За какой-то срок до открытия музея в доме прошел слух, что отцу «за музей» дают «почетного опекуна». Слух подтвердился, и начались разговоры о мундире. — «Шить настоящим золотом, — говорил отец сокрушенно, — и подумать страшно, во что это золото обойдется…» — «Ничего, папа, не поделаешь! Дали опекуна — давай мундир!» — «Я не против мундира, но есть мундир и мундир… Зачем мне, старому человеку, золото?» — «Папа, но это форма!» — «Знаю, знаю, но когда подумаешь, что на этот мундир такого же, как я когда-то, босоногого, — в Рим отправить можно…. Семьсот целковых! (И, уже с улыбкой:) — Да весь опекун того не стоит!» — Мундир, конечно, был сшит. Был в нашем зале впервые надет и обозрен. Чудесный, древесный, весь в каких-то цветочках. — «Папа, не огорчайся! Ведь это же для музея!» (С доброй улыбкой, но все же со вздохом:) — «Вот, разве уж, для музея!» — Сшили отцу мундир, стали шить дочерям платья («дамы в белых городских, закрытых»). Нечего говорить, что отец за материей отправился сам, — в какой-то свой магазин, «к одному моему знакомцу, с которым я уже тридцать лет торгуюсь…» — «Материю нужно, прежде всего, прочную, — музей открывается раз, а белое платье всегда пригодится, а фасоном советую шить самым простым, две прямые полы, например, и схватить лентой, а сзади пустим клин». (В спасительность клина во всех дамских туалетах отец верил свято.) Шила нам наша вечная Олимпиевна, по призванию домашняя портниха. Нечего говорить, что отец на всех примерках присутствовал. — «Только не обтягивайте, Александра Олимпиевна, не обтягивайте! Материи за глаза, а Марина и так худая, — уж не знаю, с чего, — чтоб не вышло, как кость. Припустите, припустите!» — Олимпиевна же, во всем с отцом соглашаясь, под машинный шумок, шила по — своему, то есть по — нашему.
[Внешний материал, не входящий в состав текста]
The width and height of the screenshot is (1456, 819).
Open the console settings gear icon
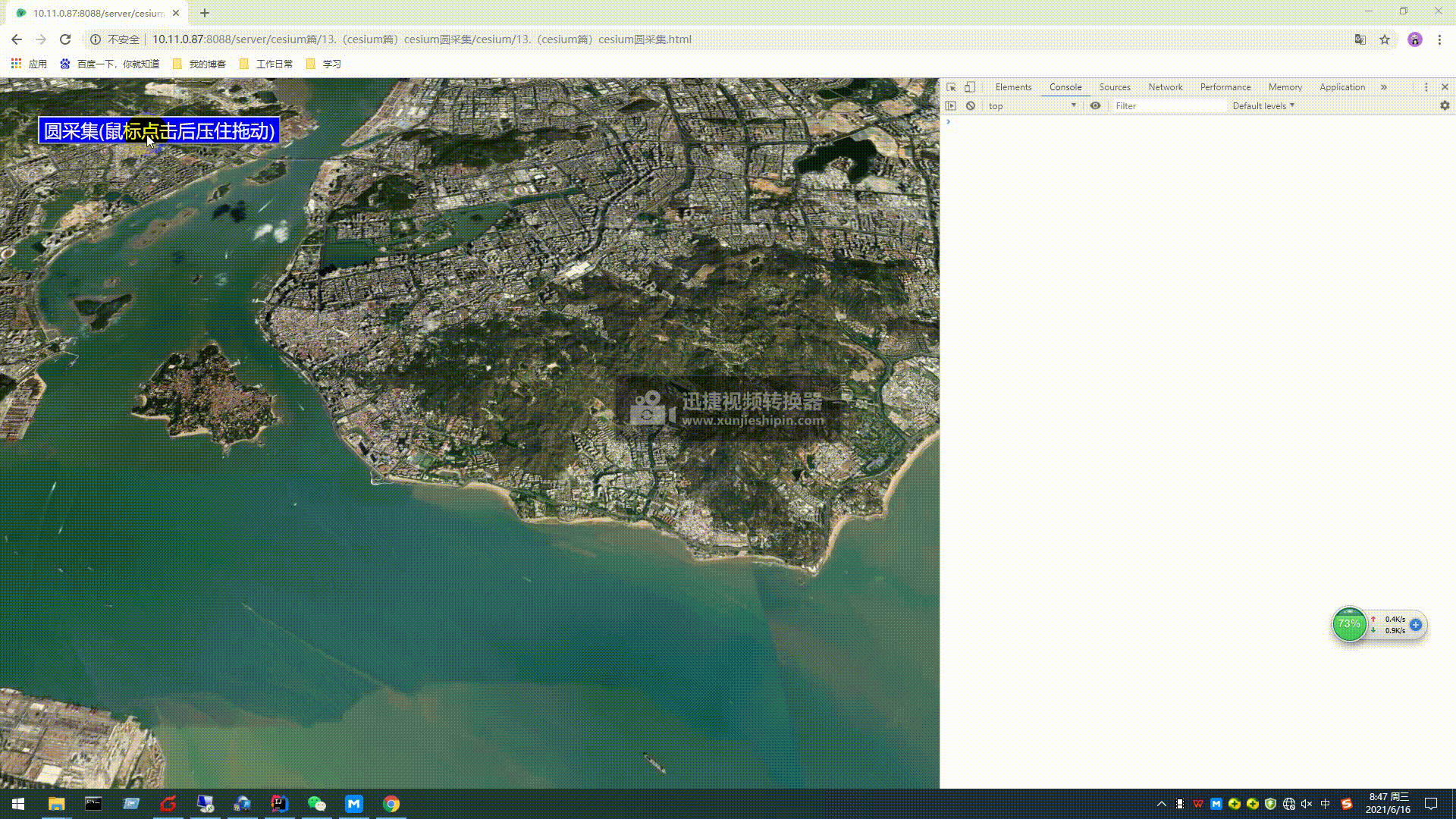click(1445, 106)
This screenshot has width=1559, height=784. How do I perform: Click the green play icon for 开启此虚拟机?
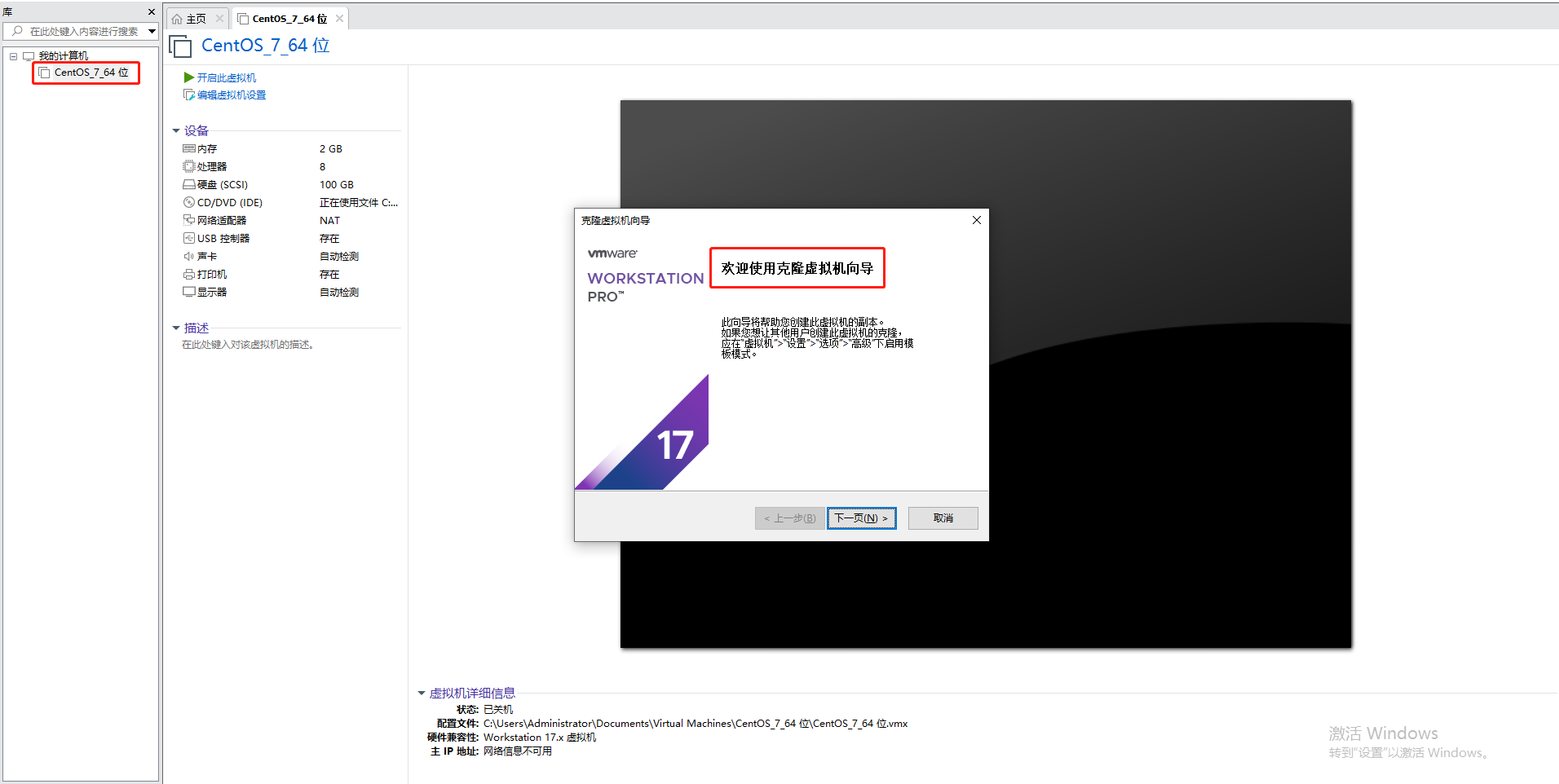click(x=188, y=77)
Самое трогательное, что, когда отец увидел нас в готовом, то есть, по существу, для него неузнаваемом, он, гордясь и восхищаясь, свой покрой и клин узнал!
Поверят мне или нет, если скажу, что отец несколько вечеров до открытия музея, в нашей бывшей детской, сам, самолично, учил нас с Асей делать придворный реверанс?! — «Я сколько раз видал на приемах и отлично знаю. (Приподымая полы пиджака и приседая:) — Ногу за ногу, колено согнуть, в талии согнуться, застыть, — и… нет, уж, пожалуйста, без козьих скачков! — вот так. Конечно, ваша мама вам бы лучше показала…»
— «Говорила я вам, не спешите замуж, — нашептывала Олимпиевна, выдергивая последнюю наметку, — пригодится вам ваше девичество… Вот и вышло по — моему. Были бы барышнями — были бы сейчас фрейлинами, каждый день бы видели государя с государыней. А то, — вышли замуж за мальчишек!» — «Александра Олимпиевна!» — «А я бы на вас шила — все такое тонкое, воздушное, девическое, придворное… А вот теперь, за гимназистами-то замужем, всю жизнь и будете ходить в простом суконном… Эх!»